═════ Dataset extract ═════

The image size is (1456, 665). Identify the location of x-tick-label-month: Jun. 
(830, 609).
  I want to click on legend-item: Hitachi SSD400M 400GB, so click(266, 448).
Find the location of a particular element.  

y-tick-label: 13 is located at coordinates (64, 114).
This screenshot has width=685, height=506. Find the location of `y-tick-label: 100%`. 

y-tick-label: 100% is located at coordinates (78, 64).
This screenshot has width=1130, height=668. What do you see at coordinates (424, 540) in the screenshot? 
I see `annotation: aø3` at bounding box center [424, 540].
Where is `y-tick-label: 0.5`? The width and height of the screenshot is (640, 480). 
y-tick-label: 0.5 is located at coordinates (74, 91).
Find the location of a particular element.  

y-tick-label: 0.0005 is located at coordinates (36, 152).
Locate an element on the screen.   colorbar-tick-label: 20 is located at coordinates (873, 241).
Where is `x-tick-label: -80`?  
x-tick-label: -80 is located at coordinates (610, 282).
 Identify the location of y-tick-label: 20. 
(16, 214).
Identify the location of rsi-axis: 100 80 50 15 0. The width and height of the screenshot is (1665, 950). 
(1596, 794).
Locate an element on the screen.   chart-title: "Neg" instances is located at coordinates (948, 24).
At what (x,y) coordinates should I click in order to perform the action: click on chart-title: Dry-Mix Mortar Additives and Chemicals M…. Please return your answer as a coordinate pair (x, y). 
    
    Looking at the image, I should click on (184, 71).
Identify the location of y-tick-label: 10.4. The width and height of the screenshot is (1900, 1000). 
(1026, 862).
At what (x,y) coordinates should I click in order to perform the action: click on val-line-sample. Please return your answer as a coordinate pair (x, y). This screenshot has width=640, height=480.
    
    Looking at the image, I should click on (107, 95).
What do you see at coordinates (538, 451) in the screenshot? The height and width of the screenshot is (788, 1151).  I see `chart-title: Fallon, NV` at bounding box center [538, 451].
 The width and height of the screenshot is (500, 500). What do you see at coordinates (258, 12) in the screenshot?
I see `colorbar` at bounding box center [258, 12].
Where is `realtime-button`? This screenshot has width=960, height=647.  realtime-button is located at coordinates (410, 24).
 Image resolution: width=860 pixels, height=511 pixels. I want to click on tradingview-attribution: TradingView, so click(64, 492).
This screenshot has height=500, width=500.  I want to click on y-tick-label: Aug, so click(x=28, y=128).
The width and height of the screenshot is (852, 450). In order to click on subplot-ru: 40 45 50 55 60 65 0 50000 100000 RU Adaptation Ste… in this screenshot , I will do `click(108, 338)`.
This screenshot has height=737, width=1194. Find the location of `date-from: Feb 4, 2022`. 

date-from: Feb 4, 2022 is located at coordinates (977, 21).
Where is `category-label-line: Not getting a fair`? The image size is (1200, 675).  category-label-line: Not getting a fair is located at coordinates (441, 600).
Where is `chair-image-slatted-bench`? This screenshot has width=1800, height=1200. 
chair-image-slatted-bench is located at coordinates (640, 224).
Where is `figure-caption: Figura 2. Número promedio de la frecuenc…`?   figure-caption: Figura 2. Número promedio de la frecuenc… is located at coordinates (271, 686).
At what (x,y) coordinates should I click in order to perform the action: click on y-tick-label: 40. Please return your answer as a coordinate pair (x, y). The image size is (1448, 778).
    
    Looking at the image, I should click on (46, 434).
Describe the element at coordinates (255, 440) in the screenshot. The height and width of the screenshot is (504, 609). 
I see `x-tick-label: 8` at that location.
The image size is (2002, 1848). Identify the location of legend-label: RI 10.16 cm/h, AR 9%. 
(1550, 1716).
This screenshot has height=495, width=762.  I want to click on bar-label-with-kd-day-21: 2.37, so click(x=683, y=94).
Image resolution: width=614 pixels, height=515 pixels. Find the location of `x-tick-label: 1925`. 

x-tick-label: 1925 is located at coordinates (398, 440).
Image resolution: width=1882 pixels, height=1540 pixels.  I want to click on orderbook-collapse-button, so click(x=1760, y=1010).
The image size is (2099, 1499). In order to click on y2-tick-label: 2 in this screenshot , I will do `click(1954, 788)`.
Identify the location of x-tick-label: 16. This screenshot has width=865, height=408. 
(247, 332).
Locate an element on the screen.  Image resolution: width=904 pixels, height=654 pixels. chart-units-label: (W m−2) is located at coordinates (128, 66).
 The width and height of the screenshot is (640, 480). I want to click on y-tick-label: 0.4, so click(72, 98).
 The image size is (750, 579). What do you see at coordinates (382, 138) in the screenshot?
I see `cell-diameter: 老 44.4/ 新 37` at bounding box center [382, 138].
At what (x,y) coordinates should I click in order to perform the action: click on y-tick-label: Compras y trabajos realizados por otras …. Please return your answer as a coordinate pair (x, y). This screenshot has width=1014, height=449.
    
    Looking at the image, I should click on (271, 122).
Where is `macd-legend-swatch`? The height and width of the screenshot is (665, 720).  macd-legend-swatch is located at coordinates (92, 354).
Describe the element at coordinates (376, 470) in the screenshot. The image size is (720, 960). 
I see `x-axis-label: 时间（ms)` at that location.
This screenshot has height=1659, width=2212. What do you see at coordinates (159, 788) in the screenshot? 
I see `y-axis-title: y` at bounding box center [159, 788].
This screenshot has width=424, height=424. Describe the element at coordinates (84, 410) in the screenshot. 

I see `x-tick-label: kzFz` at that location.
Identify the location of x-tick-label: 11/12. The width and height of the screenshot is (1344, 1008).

═════

Rewrite all of the items above with "coordinate pair" swapped for "pair of numbers", keeping every other word the same.

• _Solution_:
The image size is (1456, 665). Identify the location of x-tick-label-month: Jun. 
(830, 609).
  I want to click on legend-item: Hitachi SSD400M 400GB, so click(266, 448).
Find the location of a particular element.  

y-tick-label: 13 is located at coordinates (64, 114).
This screenshot has width=685, height=506. Find the location of `y-tick-label: 100%`. 

y-tick-label: 100% is located at coordinates (78, 64).
This screenshot has width=1130, height=668. What do you see at coordinates (424, 540) in the screenshot? 
I see `annotation: aø3` at bounding box center [424, 540].
Where is `y-tick-label: 0.5`? The width and height of the screenshot is (640, 480). 
y-tick-label: 0.5 is located at coordinates (74, 91).
Find the location of a particular element.  

y-tick-label: 0.0005 is located at coordinates (36, 152).
Locate an element on the screen.   colorbar-tick-label: 20 is located at coordinates (873, 241).
Where is `x-tick-label: -80`?  
x-tick-label: -80 is located at coordinates (610, 282).
 Identify the location of y-tick-label: 20. 
(16, 214).
Identify the location of rsi-axis: 100 80 50 15 0. The width and height of the screenshot is (1665, 950). 
(1596, 794).
Locate an element on the screen.   chart-title: "Neg" instances is located at coordinates (948, 24).
At what (x,y) coordinates should I click in order to perform the action: click on chart-title: Dry-Mix Mortar Additives and Chemicals M…. Please return your answer as a pair of numbers (x, y). 
    
    Looking at the image, I should click on (184, 71).
Identify the location of y-tick-label: 10.4. The width and height of the screenshot is (1900, 1000). 
(1026, 862).
At what (x,y) coordinates should I click in order to perform the action: click on val-line-sample. Please return your answer as a pair of numbers (x, y). This screenshot has width=640, height=480.
    
    Looking at the image, I should click on (107, 95).
What do you see at coordinates (538, 451) in the screenshot? The height and width of the screenshot is (788, 1151).  I see `chart-title: Fallon, NV` at bounding box center [538, 451].
 The width and height of the screenshot is (500, 500). What do you see at coordinates (258, 12) in the screenshot?
I see `colorbar` at bounding box center [258, 12].
Where is `realtime-button`? This screenshot has width=960, height=647.  realtime-button is located at coordinates (410, 24).
 Image resolution: width=860 pixels, height=511 pixels. I want to click on tradingview-attribution: TradingView, so click(64, 492).
This screenshot has height=500, width=500.  I want to click on y-tick-label: Aug, so click(x=28, y=128).
The width and height of the screenshot is (852, 450). In order to click on subplot-ru: 40 45 50 55 60 65 0 50000 100000 RU Adaptation Ste… in this screenshot , I will do `click(108, 338)`.
This screenshot has height=737, width=1194. Find the location of `date-from: Feb 4, 2022`. 

date-from: Feb 4, 2022 is located at coordinates (977, 21).
Where is `category-label-line: Not getting a fair`? The image size is (1200, 675).  category-label-line: Not getting a fair is located at coordinates (441, 600).
Where is `chair-image-slatted-bench`? This screenshot has width=1800, height=1200. 
chair-image-slatted-bench is located at coordinates (640, 224).
Where is `figure-caption: Figura 2. Número promedio de la frecuenc…`?   figure-caption: Figura 2. Número promedio de la frecuenc… is located at coordinates (271, 686).
At what (x,y) coordinates should I click in order to perform the action: click on y-tick-label: 40. Please return your answer as a pair of numbers (x, y). The image size is (1448, 778).
    
    Looking at the image, I should click on (46, 434).
Describe the element at coordinates (255, 440) in the screenshot. The height and width of the screenshot is (504, 609). 
I see `x-tick-label: 8` at that location.
The image size is (2002, 1848). Identify the location of legend-label: RI 10.16 cm/h, AR 9%. 
(1550, 1716).
This screenshot has height=495, width=762.  I want to click on bar-label-with-kd-day-21: 2.37, so click(x=683, y=94).
Image resolution: width=614 pixels, height=515 pixels. Find the location of `x-tick-label: 1925`. 

x-tick-label: 1925 is located at coordinates (398, 440).
Image resolution: width=1882 pixels, height=1540 pixels.  I want to click on orderbook-collapse-button, so click(x=1760, y=1010).
The image size is (2099, 1499). In order to click on y2-tick-label: 2 in this screenshot , I will do `click(1954, 788)`.
Identify the location of x-tick-label: 16. This screenshot has width=865, height=408. 
(247, 332).
Locate an element on the screen.  Image resolution: width=904 pixels, height=654 pixels. chart-units-label: (W m−2) is located at coordinates (128, 66).
 The width and height of the screenshot is (640, 480). I want to click on y-tick-label: 0.4, so click(72, 98).
 The image size is (750, 579). What do you see at coordinates (382, 138) in the screenshot?
I see `cell-diameter: 老 44.4/ 新 37` at bounding box center [382, 138].
At what (x,y) coordinates should I click in order to perform the action: click on y-tick-label: Compras y trabajos realizados por otras …. Please return your answer as a pair of numbers (x, y). This screenshot has width=1014, height=449.
    
    Looking at the image, I should click on (271, 122).
Where is `macd-legend-swatch`? The height and width of the screenshot is (665, 720).  macd-legend-swatch is located at coordinates (92, 354).
Describe the element at coordinates (376, 470) in the screenshot. The image size is (720, 960). 
I see `x-axis-label: 时间（ms)` at that location.
This screenshot has height=1659, width=2212. What do you see at coordinates (159, 788) in the screenshot? 
I see `y-axis-title: y` at bounding box center [159, 788].
This screenshot has width=424, height=424. Describe the element at coordinates (84, 410) in the screenshot. 

I see `x-tick-label: kzFz` at that location.
Identify the location of x-tick-label: 11/12. The width and height of the screenshot is (1344, 1008).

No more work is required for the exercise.